The Wall Street Journal
Cammy Brothers
By including not only the central scenes but reassembling the small, narrative panels—or predellas— typically occupying the lowest register, [the curators have] allowed viewers to see Fra Angelico’s compositions in all their complex, multifaceted splendor.
The Brooklyn Rail
Christian K. Kleinbub
Seen together, the works in this retrospective reveal Fra Angelico’s remarkable range. Adept at every scale and medium, he was anything but a dutiful pedant.
Apollo
Hannah Silver
The artist who emerges from these galleries is possessed of an exacting artistic skill and an omnivorous mind, who continued to refine pictorial solutions across media, location, and workshop structure throughout a 40-year career. Among all this splendour, it’s hard to find room for improvement.
Hyperallergic
Daniel Larkin
The veiled symbolism of the artist's marble and stones has largely flown under the radar, but these mystical depths are too profound to miss out on.
London Review of Books
Anna McGee
To see Angelico’s art in situ, and in such abundance, is an extraordinary experience – and one that is not limited to the exhibition. These works are activated by their context, literally in some cases: several scenes are set in spaces that look like the convent itself, with its restrained classical style and plain stuccoed surfaces, creating a sort of mise en abyme, while in the sacra conversazione Angelico painted in the dormitory corridor, the oblique shadows cast by the columns align with the direction of light from the real windows. You can walk along this corridor and peer into each cell, taking in the frescoes – some austere, some almost lavish – that once guided the devotion of its occupants.

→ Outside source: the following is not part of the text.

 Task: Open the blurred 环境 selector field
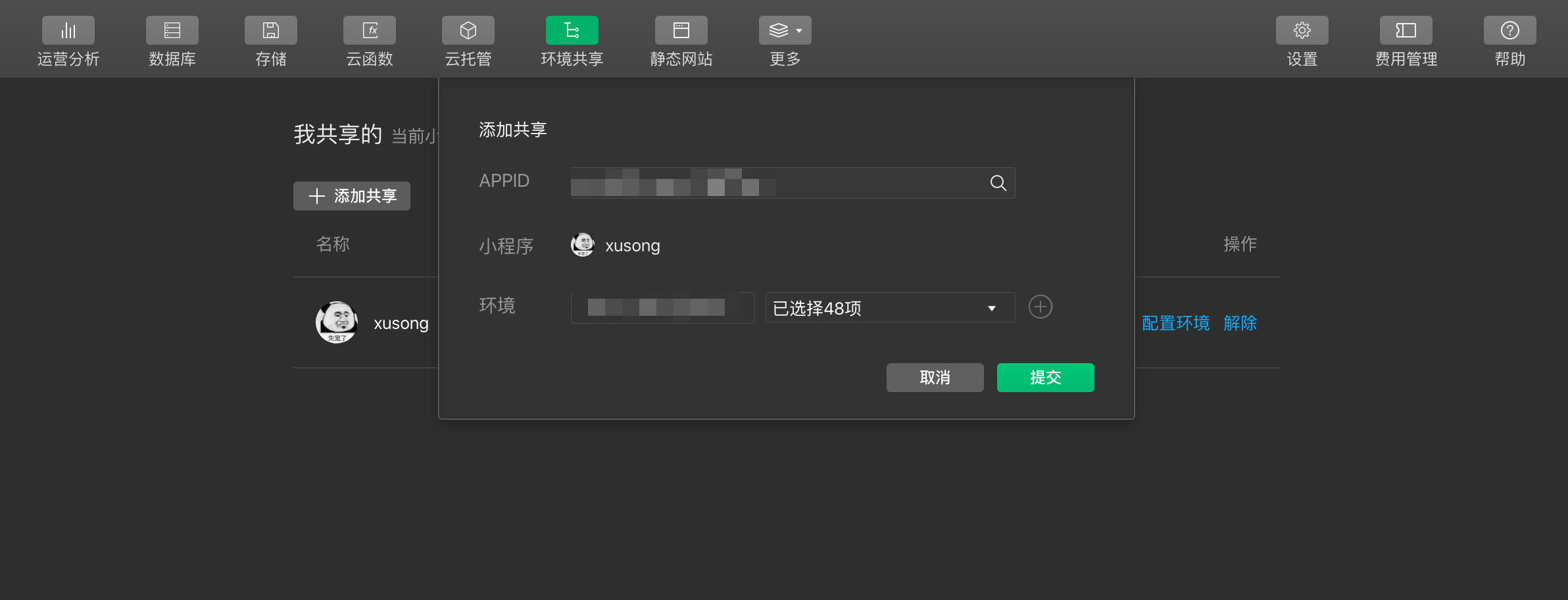(x=662, y=307)
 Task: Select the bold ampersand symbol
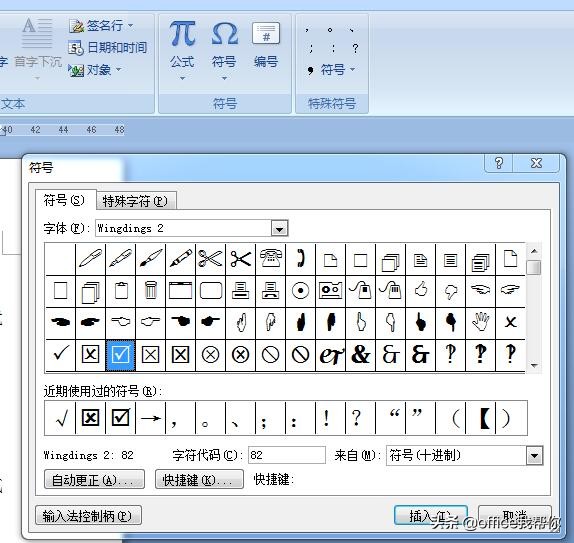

The New York Review of Books
Ingrid G. Rowland
[Fra Angelico's] surviving legacy is radiant enough to brighten our own troubled times.
STATUS: Out of stock
Temporarily out of stock pending additional inventory.
FORMAT: Hbk, 9.5 x 11.5 in. / 456 pgs / 300 color. LIST PRICE: U.S. $75.00 LIST PRICE: CANADA $115 GBP £65.00 ISBN: 9791254632505 PUBLISHER: Marsilio Arte AVAILABLE: 1/27/2026 DISTRIBUTION: D.A.P. RETAILER DISC: TRADE PUBLISHING STATUS: Active AVAILABILITY: Out of stock TERRITORY: WORLD
Published by Marsilio Arte. Edited with text by Carl Brandon Strehlke. Text by Stefano Casciu, Marco Mozzo, Angelo Tartuferi.
A glorious publication on the "saintly and excellent" Florentine friar and painter whose religious scenes exemplify Renaissance theories of perspective and humanism
After exploring the language of Gothic painting, the great Tuscan artist Fra Angelico enthusiastically took up the new principles of Renaissance art then emerging in Florence. This volume offers a thorough exploration of the extraordinary talent of this artist, bringing out his capacity for artistic innovation in the service of deep spiritual values.
The book also provides a comprehensive assessment of the current state of research on Angelico. Its scholarly significance is further reinforced by the unprecedented reunion of five altarpieces that have been dismantled over the centuries: the San Piero Martire Altarpiece, the San Domenico Altarpiece in Fiesole, the Compagnia di San Francesco Altarpiece in Santa Croce, the San Marco Altarpiece and the Perugia Altarpiece. While the main panels have stayed in Italy, the remaining elements are dispersed across museum collections worldwide. The volume includes critical essays, a study of the history of the Museum of San Marco and an analysis of Angelico's frescoes preserved in the Sala del Capitolo, the cloisters and the monastic cells. This is a definitive and indispensable work of reference on the artist.
Born in Vicchio di Mugello as Guido di Pietro, Fra Angelico (c. 1395–1455) joined the Dominican order as a mendicant friar. He painted several frescoes for the Convent of San Marco in Florence, including the Annunciation, and decorated Cosimo de Medici's personal room in the monastery. In his later years he was called to Rome to decorate chapels for Pope Eugene IV and then Pope Nicholas V. Of his life, Giorgio Vasari wrote: "it is impossible to bestow too much praise on this holy father, who was so humble and modest in all that he did and said and whose pictures were painted with such facility and piety."